---------- MATERIAL TO PROCESS ----------

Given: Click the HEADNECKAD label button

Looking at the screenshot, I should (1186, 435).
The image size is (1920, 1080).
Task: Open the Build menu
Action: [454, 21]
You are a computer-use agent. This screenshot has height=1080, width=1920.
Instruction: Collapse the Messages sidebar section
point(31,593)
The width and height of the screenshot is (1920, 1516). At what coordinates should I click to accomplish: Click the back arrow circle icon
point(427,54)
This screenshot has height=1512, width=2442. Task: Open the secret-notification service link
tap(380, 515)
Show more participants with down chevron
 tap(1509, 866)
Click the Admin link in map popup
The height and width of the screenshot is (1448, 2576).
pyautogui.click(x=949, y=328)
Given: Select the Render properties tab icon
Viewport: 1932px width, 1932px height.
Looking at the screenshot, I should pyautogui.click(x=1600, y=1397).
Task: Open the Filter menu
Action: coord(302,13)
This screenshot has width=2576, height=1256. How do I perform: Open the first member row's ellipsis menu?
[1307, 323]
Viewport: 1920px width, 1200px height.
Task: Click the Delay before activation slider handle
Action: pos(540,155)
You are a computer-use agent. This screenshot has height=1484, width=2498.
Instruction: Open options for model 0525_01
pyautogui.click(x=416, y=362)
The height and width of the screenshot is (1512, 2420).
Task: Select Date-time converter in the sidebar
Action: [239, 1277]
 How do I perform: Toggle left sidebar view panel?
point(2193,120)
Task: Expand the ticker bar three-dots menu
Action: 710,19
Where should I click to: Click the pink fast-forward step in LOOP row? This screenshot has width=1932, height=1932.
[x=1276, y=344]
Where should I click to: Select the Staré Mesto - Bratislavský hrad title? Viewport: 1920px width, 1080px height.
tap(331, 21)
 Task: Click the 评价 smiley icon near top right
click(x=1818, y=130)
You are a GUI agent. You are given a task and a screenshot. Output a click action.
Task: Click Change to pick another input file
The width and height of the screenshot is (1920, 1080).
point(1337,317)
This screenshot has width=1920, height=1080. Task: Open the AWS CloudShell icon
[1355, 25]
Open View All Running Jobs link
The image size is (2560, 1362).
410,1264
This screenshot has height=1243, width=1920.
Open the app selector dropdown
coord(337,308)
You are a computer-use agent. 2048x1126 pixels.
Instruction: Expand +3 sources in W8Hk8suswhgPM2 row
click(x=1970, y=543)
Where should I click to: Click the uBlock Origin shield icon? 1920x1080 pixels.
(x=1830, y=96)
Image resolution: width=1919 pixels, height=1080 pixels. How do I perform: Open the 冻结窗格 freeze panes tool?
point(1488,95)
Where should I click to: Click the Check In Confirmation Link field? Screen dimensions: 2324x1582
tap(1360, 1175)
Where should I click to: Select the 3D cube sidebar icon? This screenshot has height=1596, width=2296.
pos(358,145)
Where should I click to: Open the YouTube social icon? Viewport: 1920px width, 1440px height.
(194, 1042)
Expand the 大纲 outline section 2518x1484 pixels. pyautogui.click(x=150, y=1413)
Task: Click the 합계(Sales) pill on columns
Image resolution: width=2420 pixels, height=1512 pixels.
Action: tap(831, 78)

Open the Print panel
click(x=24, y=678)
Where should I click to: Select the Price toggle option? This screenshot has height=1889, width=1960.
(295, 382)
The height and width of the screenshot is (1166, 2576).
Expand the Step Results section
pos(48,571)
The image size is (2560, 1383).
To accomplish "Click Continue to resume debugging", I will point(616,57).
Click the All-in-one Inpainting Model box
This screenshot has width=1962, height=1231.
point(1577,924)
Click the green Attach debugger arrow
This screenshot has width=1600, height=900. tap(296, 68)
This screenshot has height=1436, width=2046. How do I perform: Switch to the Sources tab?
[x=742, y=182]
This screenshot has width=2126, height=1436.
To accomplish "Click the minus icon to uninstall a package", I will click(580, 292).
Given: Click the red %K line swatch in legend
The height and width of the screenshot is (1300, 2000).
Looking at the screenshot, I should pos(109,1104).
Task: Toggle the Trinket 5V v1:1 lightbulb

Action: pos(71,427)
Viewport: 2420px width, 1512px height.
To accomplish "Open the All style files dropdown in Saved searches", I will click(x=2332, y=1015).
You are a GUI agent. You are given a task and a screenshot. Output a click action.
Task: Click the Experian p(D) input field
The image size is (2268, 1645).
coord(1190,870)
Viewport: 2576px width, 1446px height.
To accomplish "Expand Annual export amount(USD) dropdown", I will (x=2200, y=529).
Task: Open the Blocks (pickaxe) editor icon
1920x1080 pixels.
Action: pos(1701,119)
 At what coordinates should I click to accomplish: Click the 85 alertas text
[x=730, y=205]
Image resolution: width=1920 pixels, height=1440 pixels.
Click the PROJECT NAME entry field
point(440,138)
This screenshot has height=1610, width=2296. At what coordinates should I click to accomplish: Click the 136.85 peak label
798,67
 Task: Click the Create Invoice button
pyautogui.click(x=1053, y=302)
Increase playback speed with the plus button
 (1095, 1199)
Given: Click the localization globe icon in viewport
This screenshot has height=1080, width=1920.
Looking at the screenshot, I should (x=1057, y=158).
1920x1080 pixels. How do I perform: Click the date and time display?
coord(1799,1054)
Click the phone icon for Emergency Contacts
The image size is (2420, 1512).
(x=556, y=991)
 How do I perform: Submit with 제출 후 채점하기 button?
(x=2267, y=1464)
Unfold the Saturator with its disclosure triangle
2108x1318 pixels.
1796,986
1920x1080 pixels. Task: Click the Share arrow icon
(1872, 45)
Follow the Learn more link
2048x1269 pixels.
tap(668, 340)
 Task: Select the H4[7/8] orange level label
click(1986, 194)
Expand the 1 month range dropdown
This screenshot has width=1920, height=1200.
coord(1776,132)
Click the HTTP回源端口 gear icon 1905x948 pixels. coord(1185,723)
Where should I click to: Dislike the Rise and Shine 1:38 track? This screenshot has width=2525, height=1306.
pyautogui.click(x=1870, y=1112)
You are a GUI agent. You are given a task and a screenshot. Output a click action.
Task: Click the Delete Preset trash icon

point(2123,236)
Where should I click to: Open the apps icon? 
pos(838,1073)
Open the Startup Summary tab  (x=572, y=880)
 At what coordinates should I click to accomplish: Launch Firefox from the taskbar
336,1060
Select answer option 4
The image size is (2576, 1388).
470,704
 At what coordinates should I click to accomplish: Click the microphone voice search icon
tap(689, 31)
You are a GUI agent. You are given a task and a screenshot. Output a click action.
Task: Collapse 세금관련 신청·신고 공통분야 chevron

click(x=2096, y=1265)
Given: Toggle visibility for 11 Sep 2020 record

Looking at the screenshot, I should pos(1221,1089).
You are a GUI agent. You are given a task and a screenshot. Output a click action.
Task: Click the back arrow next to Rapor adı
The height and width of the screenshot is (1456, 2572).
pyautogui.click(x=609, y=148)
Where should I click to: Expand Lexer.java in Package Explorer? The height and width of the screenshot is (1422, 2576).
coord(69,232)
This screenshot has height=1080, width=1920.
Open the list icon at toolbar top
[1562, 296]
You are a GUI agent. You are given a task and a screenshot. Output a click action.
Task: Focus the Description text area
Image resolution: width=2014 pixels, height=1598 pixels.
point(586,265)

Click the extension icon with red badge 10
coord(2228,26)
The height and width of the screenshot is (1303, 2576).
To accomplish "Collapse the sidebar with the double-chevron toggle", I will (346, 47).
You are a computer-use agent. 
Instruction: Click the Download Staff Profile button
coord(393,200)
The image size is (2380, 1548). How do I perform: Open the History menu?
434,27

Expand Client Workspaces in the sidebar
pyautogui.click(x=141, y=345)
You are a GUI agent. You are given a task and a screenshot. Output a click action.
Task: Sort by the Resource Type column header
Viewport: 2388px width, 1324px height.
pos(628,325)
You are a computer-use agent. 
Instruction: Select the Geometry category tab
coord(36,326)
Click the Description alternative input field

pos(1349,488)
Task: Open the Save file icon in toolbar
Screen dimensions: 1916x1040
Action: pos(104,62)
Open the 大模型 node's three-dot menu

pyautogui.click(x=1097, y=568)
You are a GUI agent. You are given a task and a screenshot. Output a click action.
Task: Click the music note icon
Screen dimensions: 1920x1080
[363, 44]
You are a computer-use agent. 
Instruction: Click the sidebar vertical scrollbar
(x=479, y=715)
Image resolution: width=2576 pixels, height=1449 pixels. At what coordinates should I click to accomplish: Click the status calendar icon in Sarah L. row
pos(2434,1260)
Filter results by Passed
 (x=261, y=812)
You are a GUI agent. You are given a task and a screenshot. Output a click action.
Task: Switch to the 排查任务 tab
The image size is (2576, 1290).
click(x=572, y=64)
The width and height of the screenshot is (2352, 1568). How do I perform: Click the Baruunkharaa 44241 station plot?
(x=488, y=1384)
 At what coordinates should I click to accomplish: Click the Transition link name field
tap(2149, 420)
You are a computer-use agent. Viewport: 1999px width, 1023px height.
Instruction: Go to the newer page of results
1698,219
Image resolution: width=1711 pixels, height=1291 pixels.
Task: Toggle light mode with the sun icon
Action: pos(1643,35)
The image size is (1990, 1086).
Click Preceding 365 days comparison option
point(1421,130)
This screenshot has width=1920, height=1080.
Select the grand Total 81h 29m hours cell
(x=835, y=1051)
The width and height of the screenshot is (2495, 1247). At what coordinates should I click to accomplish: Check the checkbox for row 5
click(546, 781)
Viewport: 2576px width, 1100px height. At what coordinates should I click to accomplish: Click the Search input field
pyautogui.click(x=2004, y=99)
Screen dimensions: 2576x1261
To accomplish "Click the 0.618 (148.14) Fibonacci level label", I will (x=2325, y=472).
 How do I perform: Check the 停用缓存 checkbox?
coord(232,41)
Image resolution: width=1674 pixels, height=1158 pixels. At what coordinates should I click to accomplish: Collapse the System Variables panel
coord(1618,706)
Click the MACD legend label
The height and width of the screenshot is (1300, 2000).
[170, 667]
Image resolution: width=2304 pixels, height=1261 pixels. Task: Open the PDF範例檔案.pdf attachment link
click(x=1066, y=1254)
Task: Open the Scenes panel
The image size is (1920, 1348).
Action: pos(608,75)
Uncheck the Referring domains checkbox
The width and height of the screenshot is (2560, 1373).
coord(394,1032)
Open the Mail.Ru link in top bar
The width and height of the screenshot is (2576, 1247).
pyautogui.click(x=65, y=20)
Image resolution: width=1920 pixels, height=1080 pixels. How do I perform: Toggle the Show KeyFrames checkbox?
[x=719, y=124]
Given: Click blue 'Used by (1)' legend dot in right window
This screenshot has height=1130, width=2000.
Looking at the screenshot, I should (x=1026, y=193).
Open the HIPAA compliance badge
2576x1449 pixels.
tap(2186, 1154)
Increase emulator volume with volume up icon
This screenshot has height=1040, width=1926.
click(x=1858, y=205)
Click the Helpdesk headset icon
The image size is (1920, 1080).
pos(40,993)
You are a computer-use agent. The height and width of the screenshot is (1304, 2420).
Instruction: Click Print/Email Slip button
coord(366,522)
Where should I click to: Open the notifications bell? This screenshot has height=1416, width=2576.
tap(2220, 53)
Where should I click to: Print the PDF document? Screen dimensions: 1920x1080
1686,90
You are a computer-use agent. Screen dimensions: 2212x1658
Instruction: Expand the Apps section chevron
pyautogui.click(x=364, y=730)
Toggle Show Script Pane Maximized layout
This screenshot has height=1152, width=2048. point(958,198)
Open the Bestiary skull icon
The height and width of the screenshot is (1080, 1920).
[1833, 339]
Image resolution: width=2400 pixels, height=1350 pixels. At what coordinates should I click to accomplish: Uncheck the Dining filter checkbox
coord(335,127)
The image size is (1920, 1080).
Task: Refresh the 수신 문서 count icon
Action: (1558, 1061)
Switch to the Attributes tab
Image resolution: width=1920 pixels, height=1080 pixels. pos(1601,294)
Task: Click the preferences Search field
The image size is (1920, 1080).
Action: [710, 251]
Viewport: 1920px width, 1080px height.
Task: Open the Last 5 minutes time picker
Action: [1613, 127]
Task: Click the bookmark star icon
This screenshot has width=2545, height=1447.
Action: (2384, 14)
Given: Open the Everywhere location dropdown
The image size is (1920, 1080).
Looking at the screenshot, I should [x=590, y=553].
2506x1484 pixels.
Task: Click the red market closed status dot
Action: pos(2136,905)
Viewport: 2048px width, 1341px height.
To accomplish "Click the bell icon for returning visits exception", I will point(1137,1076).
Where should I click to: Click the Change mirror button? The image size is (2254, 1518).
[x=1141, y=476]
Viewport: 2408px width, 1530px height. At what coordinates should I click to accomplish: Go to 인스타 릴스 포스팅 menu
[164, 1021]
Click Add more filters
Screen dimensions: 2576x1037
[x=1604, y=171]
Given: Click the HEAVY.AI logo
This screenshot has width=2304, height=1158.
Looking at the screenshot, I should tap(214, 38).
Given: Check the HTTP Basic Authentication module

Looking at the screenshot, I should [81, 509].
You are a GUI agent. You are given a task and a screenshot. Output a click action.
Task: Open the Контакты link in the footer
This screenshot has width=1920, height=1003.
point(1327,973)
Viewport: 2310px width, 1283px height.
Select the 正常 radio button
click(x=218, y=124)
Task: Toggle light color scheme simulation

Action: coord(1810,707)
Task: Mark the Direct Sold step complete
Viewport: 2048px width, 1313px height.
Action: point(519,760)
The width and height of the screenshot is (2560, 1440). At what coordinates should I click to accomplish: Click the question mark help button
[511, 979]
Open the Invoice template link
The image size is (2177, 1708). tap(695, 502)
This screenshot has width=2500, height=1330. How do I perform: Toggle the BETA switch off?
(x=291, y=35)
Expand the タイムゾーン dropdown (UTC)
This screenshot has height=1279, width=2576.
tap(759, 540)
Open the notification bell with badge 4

----------

▸ AIM OF THE TASK:
Copy out each line of the records where the string "computer" appears.

▸ RESPONSE:
You are a computer-use agent. This screenshot has height=1080, width=1920.
You are a computer-use agent. This screenshot has height=1484, width=2498.
You are a computer-use agent. 2048x1126 pixels.
You are a computer-use agent. 
You are a computer-use agent. 
You are a computer-use agent. 
You are a computer-use agent. Viewport: 1999px width, 1023px height.
You are a computer-use agent. The height and width of the screenshot is (1304, 2420).
You are a computer-use agent. Screen dimensions: 2212x1658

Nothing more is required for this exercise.